Which is kinda cool on one hand. But also alarming!
 
As for AI solving problems: the primary problem the AI will be solving in the near future is solidification of hierarchy of corporate power. I watch world markets as a hobby. So, year and a half long recession petered out around October-December last year. Since then trillions in USD and other forms of capital rushed into technology sector. Which is not unusual. The unusual bit is the level of concentration of newly injected capital currently on display. Most of the money, which was waiting on the sidelines during recession, flown into 5-10 biggest mkt cap corporations in the world. Most of them American. And most of those are clear beneficiaries of AI revolution. Microsoft, Apple, Google, Amazon, Nvidia, etc.
I am not convinced. The open source tools are moving so fast that I do not see the corporate power are winning at the moment. If people start putting out their improvements under the GPL that will screw the companies, and the GDPR could hamstring companies while leaving individuals free to utilise LLMs that process personal data.
 
I am not convinced. The open source tools are moving so fast that I do not see the corporate power are winning at the moment. If people start putting out their improvements under the GPL that will screw the companies, and the GDPR could hamstring companies while leaving individuals free to utilise LLMs that process personal data.

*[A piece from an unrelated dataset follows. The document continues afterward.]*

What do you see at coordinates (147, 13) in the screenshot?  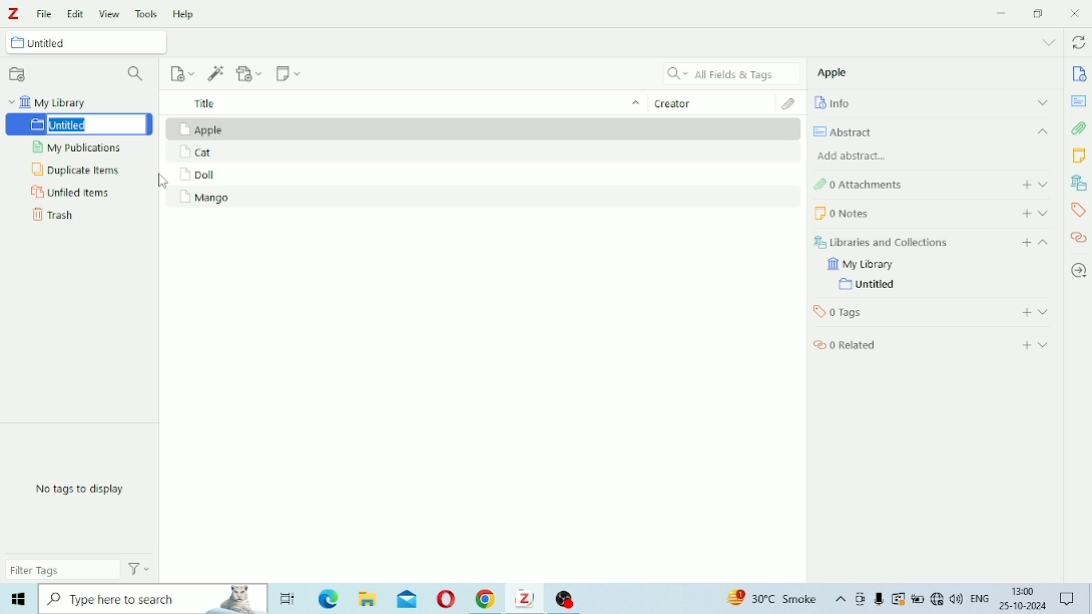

The open source dynamic will proceed in parallel, I can agree with this. My view is that centralised AI process will be more efficient in attracting, by way of renumeration, best specialists. Therefore, centralised process will remain dominant in terms of market share. The same dynamic can be observed in other forms of software development. There is a thriving game mod community, but it’s the centralised dev studios, which rake in most of consumer cash. Corporations can use patents, censorship, legislation to protect their interest and various pathways on the way to their interest. Opensource community can not, by definition.

And yeah, you’re absolutely right about a big push in open source. I am not big on the subject myself, but specialist programmers I watched on yt mention that many open source alternatives are nearly as good as gpt4

Open source is moving fast primarily because mainstream process is moving at a frightening speed.